I used 1-x as a notation for all integers from 1 to infinity and (1-x;)+ to mark that the last integer may be repeated any number of times.

Some example strings:

5;1;1;1
5;7;2;7;5;1;9

How can I match these strings with regex and get all the (1-x;)+ matches?

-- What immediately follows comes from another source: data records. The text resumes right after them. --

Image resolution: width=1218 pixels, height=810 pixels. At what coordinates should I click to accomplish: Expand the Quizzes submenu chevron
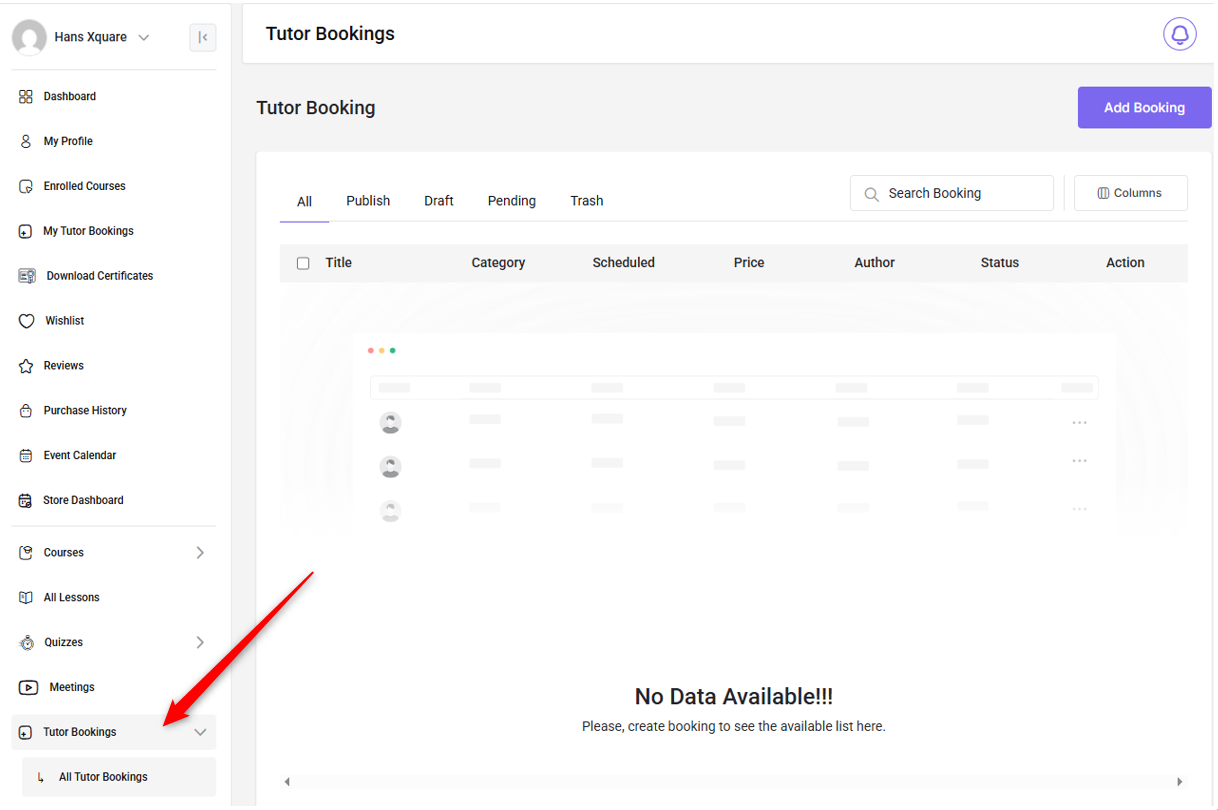[200, 643]
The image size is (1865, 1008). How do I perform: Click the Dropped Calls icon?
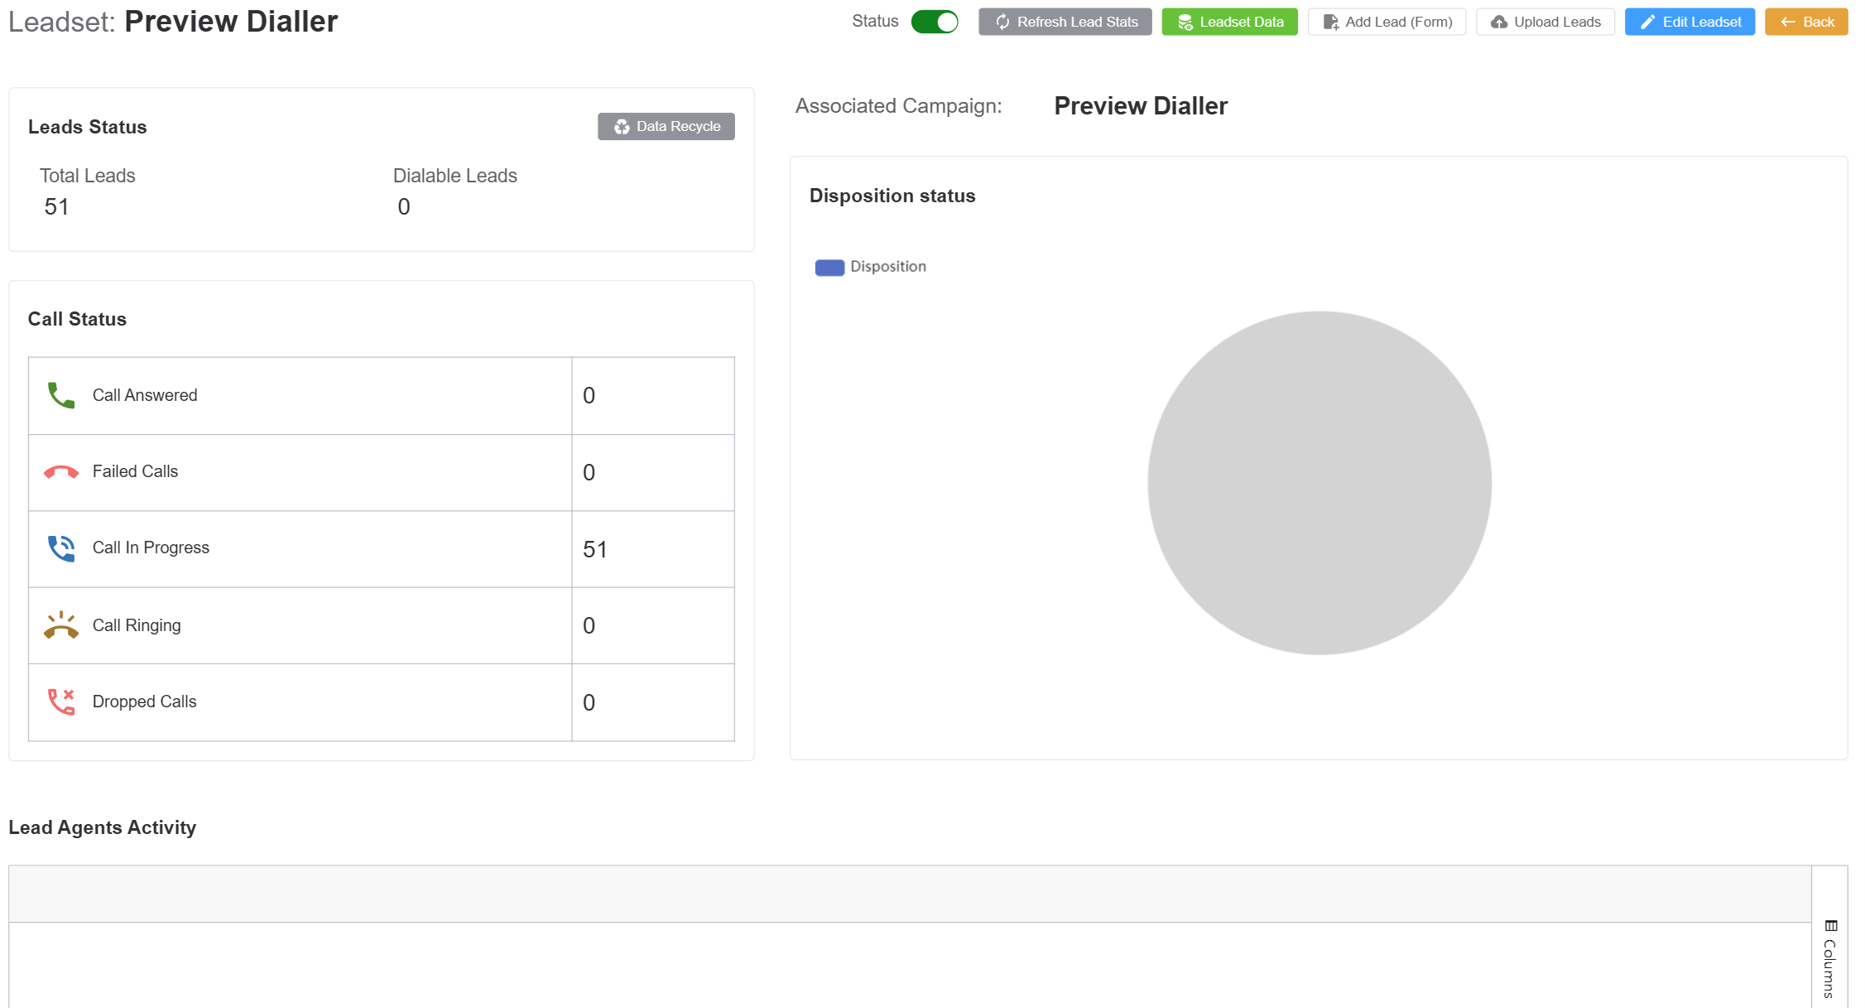(x=61, y=702)
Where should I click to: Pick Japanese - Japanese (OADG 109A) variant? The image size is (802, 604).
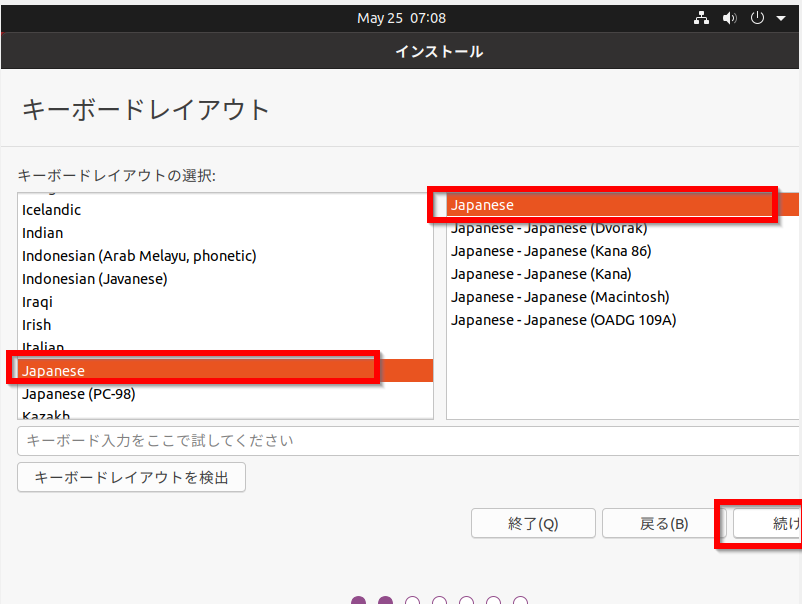pos(564,320)
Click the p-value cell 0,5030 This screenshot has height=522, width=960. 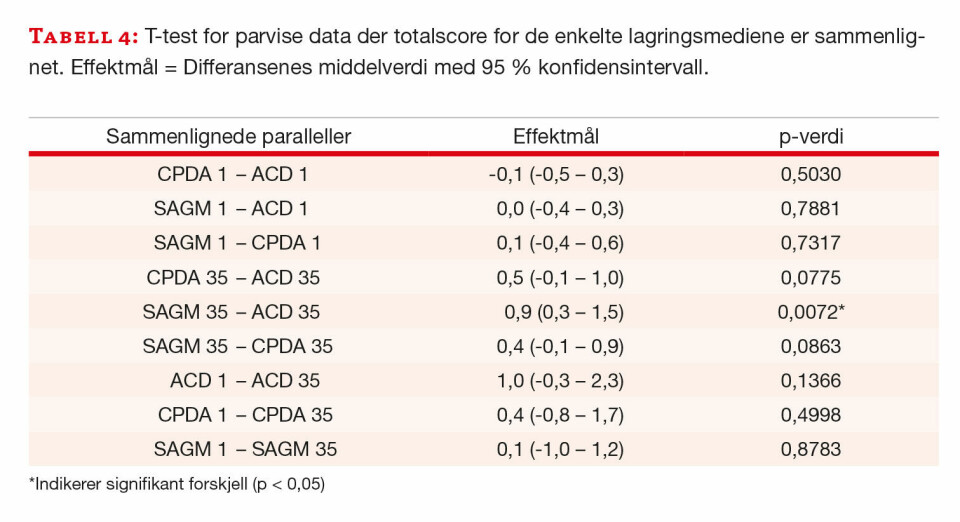click(810, 174)
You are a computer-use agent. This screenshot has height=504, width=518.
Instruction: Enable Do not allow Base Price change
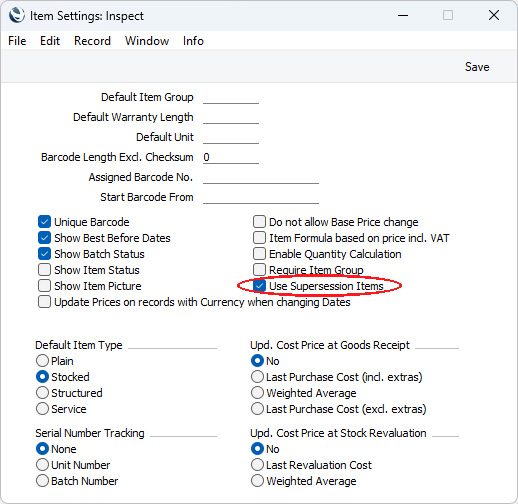click(x=259, y=222)
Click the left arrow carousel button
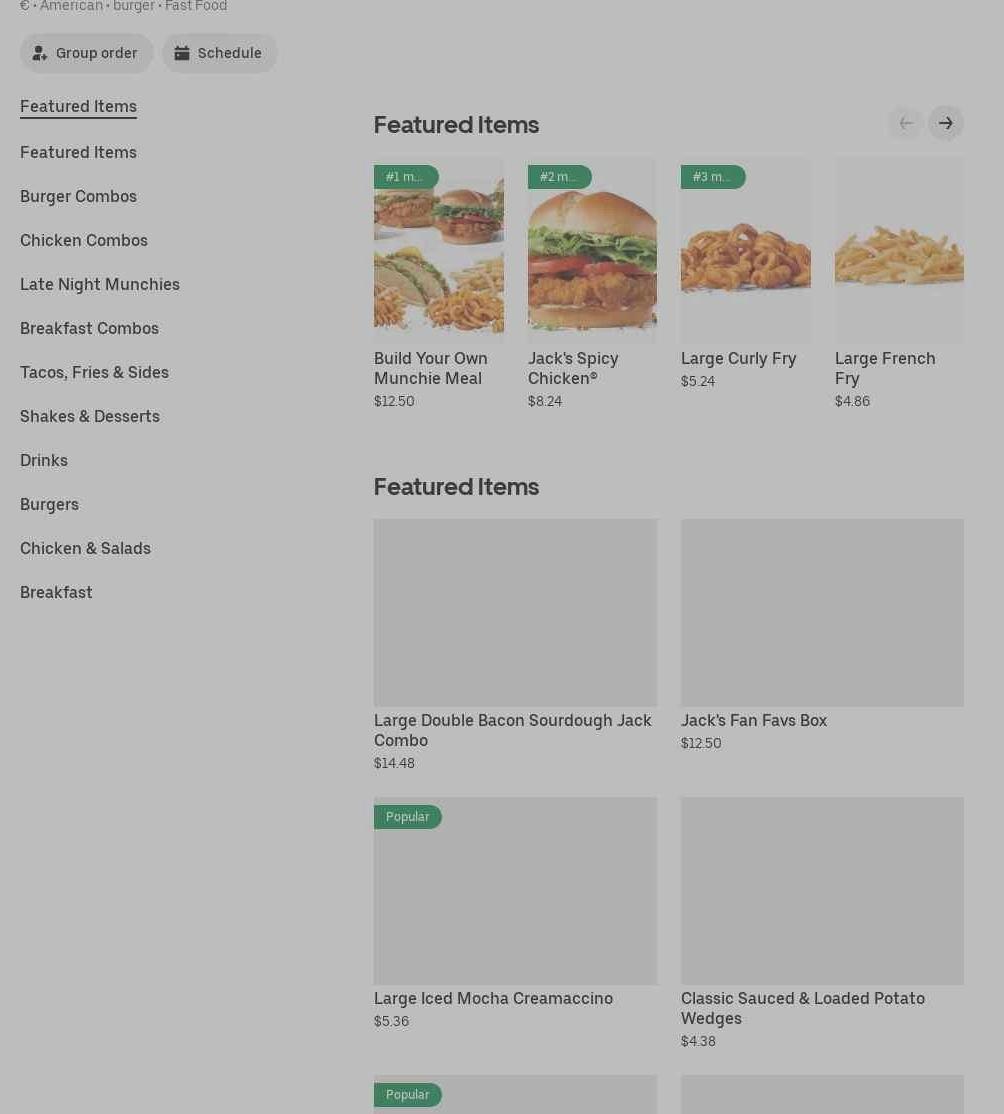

I have tried the following:

preg_match_all('%5;([1-9]{1}[0-9]*);([1-2]);([1-9]{1}[0-9]*;?)+%',
               $str, $matches);

And the result for string "5;1;1;1" is:

array(4) {
  [0]=>
  array(1) {
    [0]=>
    string(7) "5;1;1;1"
  }
  [1]=>
  array(1) {
    [0]=>
    string(1) "1"
  }
  [2]=>
  array(1) {
    [0]=>
    string(1) "1"
  }
  [3]=>
  array(1) {
    [0]=>
    string(1) "1"
  }
}

For the string "5;7;2;7;5;1;9" it is:

array(4) {
  [0]=>
  array(1) {
    [0]=>
    string(13) "5;7;2;7;5;1;9"
  }
  [1]=>
  array(1) {
    [0]=>
    string(1) "7"
  }
  [2]=>
  array(1) {
    [0]=>
    string(1) "2"
  }
  [3]=>
  array(1) {
    [0]=>
    string(1) "9"
  }
}

As you can see, only the last integer from (1-x;)+ is in the matches array, but I want the matches array to contain values 7, 5, 1, and 9, not just the last one. Is this even possible using regex or do I need to use another approach to validate and get values from these strings?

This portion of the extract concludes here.